Nothing in the entries may be altered; copy them all exactly.

Top of Data for this exercise

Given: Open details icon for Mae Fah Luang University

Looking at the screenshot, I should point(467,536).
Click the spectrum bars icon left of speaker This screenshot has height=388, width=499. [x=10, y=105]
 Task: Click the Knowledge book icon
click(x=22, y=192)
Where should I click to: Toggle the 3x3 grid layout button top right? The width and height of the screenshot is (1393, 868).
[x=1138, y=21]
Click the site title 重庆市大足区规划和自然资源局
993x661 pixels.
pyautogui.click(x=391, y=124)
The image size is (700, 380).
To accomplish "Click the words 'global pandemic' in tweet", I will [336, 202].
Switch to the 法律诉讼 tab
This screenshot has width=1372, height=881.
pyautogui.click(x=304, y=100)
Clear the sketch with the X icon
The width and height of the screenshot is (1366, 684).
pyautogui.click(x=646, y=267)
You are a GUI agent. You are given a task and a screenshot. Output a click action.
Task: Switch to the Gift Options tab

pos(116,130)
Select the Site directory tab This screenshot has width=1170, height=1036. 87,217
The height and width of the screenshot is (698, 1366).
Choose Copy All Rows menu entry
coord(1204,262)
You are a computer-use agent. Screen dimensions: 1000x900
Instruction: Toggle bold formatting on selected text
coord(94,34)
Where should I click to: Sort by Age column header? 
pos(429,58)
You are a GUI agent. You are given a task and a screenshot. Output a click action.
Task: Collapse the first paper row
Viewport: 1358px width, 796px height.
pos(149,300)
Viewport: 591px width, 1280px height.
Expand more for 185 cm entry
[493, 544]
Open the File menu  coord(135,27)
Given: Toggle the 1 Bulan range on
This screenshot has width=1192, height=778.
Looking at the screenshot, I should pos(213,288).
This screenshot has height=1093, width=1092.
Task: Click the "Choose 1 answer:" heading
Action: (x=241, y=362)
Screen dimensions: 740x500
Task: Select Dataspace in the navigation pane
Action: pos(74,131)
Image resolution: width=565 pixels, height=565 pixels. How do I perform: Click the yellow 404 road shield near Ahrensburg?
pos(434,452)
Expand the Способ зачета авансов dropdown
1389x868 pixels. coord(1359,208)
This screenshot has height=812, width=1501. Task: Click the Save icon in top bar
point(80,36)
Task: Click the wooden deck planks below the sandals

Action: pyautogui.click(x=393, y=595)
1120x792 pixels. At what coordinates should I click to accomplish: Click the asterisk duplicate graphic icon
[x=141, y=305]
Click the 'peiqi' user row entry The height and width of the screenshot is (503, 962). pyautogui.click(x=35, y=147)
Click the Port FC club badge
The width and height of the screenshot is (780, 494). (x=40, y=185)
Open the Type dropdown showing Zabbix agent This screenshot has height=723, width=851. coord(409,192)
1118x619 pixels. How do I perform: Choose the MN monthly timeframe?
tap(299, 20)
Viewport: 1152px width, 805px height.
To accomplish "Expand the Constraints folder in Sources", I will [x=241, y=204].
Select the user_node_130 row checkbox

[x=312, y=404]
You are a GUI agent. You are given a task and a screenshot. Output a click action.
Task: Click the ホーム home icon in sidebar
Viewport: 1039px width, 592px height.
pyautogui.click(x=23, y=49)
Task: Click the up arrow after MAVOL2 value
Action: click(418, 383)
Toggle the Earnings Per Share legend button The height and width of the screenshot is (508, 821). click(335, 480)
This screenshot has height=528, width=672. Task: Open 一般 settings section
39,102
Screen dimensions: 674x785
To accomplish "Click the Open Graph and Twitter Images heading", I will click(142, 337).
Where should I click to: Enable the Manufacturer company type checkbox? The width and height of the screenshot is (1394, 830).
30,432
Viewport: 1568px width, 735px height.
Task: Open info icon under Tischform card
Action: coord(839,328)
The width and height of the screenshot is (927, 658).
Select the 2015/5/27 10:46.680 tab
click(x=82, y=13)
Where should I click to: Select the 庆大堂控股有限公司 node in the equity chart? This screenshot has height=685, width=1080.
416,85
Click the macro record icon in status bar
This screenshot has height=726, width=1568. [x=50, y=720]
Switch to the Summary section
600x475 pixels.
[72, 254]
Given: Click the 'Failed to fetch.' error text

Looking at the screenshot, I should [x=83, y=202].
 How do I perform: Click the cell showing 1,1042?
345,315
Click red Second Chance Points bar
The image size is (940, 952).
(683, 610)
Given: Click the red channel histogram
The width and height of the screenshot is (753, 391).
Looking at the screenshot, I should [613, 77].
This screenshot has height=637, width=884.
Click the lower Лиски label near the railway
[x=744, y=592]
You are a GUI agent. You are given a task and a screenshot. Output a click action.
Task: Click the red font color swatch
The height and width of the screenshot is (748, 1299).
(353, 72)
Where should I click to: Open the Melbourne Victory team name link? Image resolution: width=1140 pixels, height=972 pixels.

Bottom of Data for this exercise

*Written response*
Given: Open details icon for Mae Fah Luang University

Looking at the screenshot, I should point(467,536).
Click the spectrum bars icon left of speaker This screenshot has height=388, width=499. [x=10, y=105]
 Task: Click the Knowledge book icon
click(x=22, y=192)
Where should I click to: Toggle the 3x3 grid layout button top right? The width and height of the screenshot is (1393, 868).
[x=1138, y=21]
Click the site title 重庆市大足区规划和自然资源局
993x661 pixels.
pyautogui.click(x=391, y=124)
The image size is (700, 380).
To accomplish "Click the words 'global pandemic' in tweet", I will [336, 202].
Switch to the 法律诉讼 tab
This screenshot has width=1372, height=881.
pyautogui.click(x=304, y=100)
Clear the sketch with the X icon
The width and height of the screenshot is (1366, 684).
pyautogui.click(x=646, y=267)
You are a GUI agent. You are given a task and a screenshot. Output a click action.
Task: Switch to the Gift Options tab

pos(116,130)
Select the Site directory tab This screenshot has width=1170, height=1036. 87,217
The height and width of the screenshot is (698, 1366).
Choose Copy All Rows menu entry
coord(1204,262)
You are a computer-use agent. Screen dimensions: 1000x900
Instruction: Toggle bold formatting on selected text
coord(94,34)
Where should I click to: Sort by Age column header? 
pos(429,58)
You are a GUI agent. You are given a task and a screenshot. Output a click action.
Task: Collapse the first paper row
Viewport: 1358px width, 796px height.
pos(149,300)
Viewport: 591px width, 1280px height.
Expand more for 185 cm entry
[493, 544]
Open the File menu  coord(135,27)
Given: Toggle the 1 Bulan range on
This screenshot has width=1192, height=778.
Looking at the screenshot, I should pos(213,288).
This screenshot has height=1093, width=1092.
Task: Click the "Choose 1 answer:" heading
Action: (x=241, y=362)
Screen dimensions: 740x500
Task: Select Dataspace in the navigation pane
Action: pos(74,131)
Image resolution: width=565 pixels, height=565 pixels. How do I perform: Click the yellow 404 road shield near Ahrensburg?
pos(434,452)
Expand the Способ зачета авансов dropdown
1389x868 pixels. coord(1359,208)
This screenshot has height=812, width=1501. Task: Click the Save icon in top bar
point(80,36)
Task: Click the wooden deck planks below the sandals

Action: pyautogui.click(x=393, y=595)
1120x792 pixels. At what coordinates should I click to accomplish: Click the asterisk duplicate graphic icon
[x=141, y=305]
Click the 'peiqi' user row entry The height and width of the screenshot is (503, 962). pyautogui.click(x=35, y=147)
Click the Port FC club badge
The width and height of the screenshot is (780, 494). (x=40, y=185)
Open the Type dropdown showing Zabbix agent This screenshot has height=723, width=851. coord(409,192)
1118x619 pixels. How do I perform: Choose the MN monthly timeframe?
tap(299, 20)
Viewport: 1152px width, 805px height.
To accomplish "Expand the Constraints folder in Sources", I will [x=241, y=204].
Select the user_node_130 row checkbox

[x=312, y=404]
You are a GUI agent. You are given a task and a screenshot. Output a click action.
Task: Click the ホーム home icon in sidebar
Viewport: 1039px width, 592px height.
pyautogui.click(x=23, y=49)
Task: Click the up arrow after MAVOL2 value
Action: click(418, 383)
Toggle the Earnings Per Share legend button The height and width of the screenshot is (508, 821). click(335, 480)
This screenshot has height=528, width=672. Task: Open 一般 settings section
39,102
Screen dimensions: 674x785
To accomplish "Click the Open Graph and Twitter Images heading", I will click(142, 337).
Where should I click to: Enable the Manufacturer company type checkbox? The width and height of the screenshot is (1394, 830).
30,432
Viewport: 1568px width, 735px height.
Task: Open info icon under Tischform card
Action: coord(839,328)
The width and height of the screenshot is (927, 658).
Select the 2015/5/27 10:46.680 tab
click(x=82, y=13)
Where should I click to: Select the 庆大堂控股有限公司 node in the equity chart? This screenshot has height=685, width=1080.
416,85
Click the macro record icon in status bar
This screenshot has height=726, width=1568. [x=50, y=720]
Switch to the Summary section
600x475 pixels.
[72, 254]
Given: Click the 'Failed to fetch.' error text

Looking at the screenshot, I should [x=83, y=202].
 How do I perform: Click the cell showing 1,1042?
345,315
Click red Second Chance Points bar
The image size is (940, 952).
(683, 610)
Given: Click the red channel histogram
The width and height of the screenshot is (753, 391).
Looking at the screenshot, I should [613, 77].
This screenshot has height=637, width=884.
Click the lower Лиски label near the railway
[x=744, y=592]
You are a GUI agent. You are given a task and a screenshot. Output a click action.
Task: Click the red font color swatch
The height and width of the screenshot is (748, 1299).
(353, 72)
Where should I click to: Open the Melbourne Victory team name link? Image resolution: width=1140 pixels, height=972 pixels.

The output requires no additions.